St. john’s Antigua- Maybe you call him Dr Drue. Perhaps you know him as Superman, but whatever you call him, you can’t deny that Ricardo Barriteau is a force to be reckoned with in Antigua’s soca arena. The rising talent took time out from his preparations for Saturday’s Party Monarch competition to chat with OBSERVER Media.
Ricardo Drue might be pure vibes and energy on stage, but his off-stage personality is far more reserved; a trait, he says he inherited from the grandmother he grew up with. And despite a rocky start, Drue also has his grandmother and extended family to thank for his love for Caribbean music.
Surprisingly, he disliked Carnival and soca music for a while in his younger years. His aversion apparently stemmed from a spat the seven-year-old Drue had with his grandmother one Carnival season. He wanted to play his Nintendo, but instead, she made him watch the annual festivities so he could be familiar with his culture.

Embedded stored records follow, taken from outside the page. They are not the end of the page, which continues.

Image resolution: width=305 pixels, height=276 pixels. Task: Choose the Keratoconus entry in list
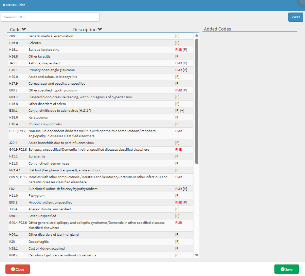pos(38,118)

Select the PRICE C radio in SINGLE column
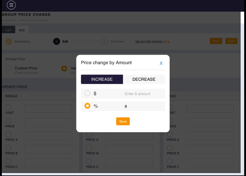tap(8, 162)
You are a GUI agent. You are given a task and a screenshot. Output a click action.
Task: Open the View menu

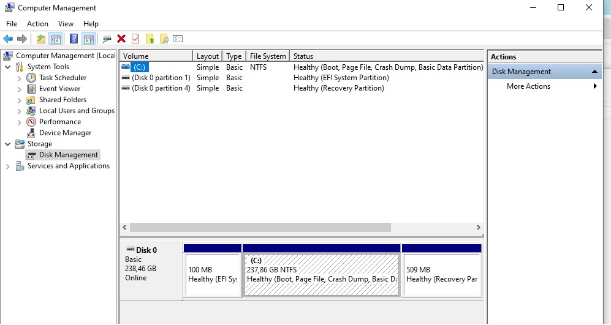tap(66, 24)
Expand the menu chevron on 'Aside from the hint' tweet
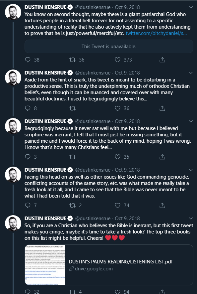 pos(191,73)
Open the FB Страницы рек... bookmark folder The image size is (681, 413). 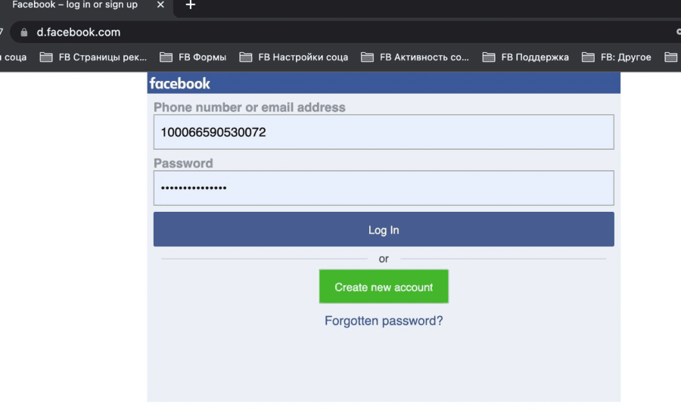point(93,57)
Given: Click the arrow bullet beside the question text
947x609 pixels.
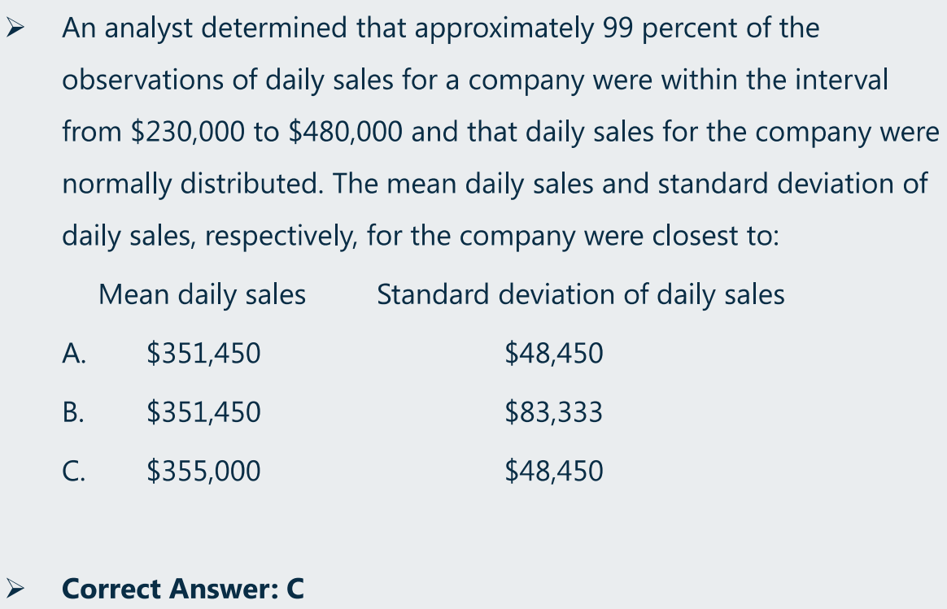Looking at the screenshot, I should coord(15,28).
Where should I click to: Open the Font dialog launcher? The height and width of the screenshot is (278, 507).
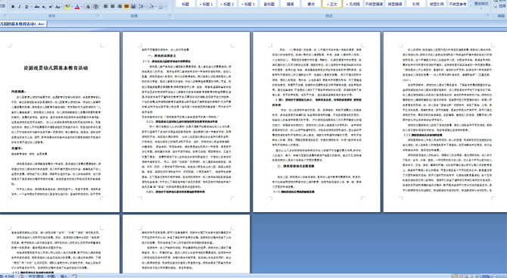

Music, particularly soca, was big in Barriteau’s household. Sundays were reserved for Luther Vandross and other classic R&B, but during the week, soca reigned supreme; and over the years it wore him down.
“It was so instilled in me that it just naturally evolved one year,” he told OBSERVER Media. “It was almost like an automatic click. I didn’t even have to make a decision.”
As he’s been in the game since he was about 15 years old you’d think singing and writing music would be number one in his life, but Ricardo says his biggest passion is his children. The recently turned 27-year-old is also completing his undergraduate studies in business at the University of Phoenix, and intends to study law afterward. On his off time Drue is also a major film buff, and can easily be found at the movies.
This self-professed ‘local foreigner’ was born in Antigua, and while his Trinidadian and American residencies have been cause for contention in some circles, Ricardo says he wouldn’t change a thing.
“Those who don’t understand may never understand, but my goal is to do what I can and represent Antigua to the best of my ability.”
These days Drue says he gets a better reception in Antigua than in Trinidad, but it wasn’t always that way. Reflecting on his first performance in Antigua he says he remembers an unmoving crowd staring back at him with folded arms and blank faces. While some artists may shy away from the ever-critical Antiguan audience, Drue says that our particular brand of honesty provides an opportunity for artists to progress and grow, which is something he appreciates.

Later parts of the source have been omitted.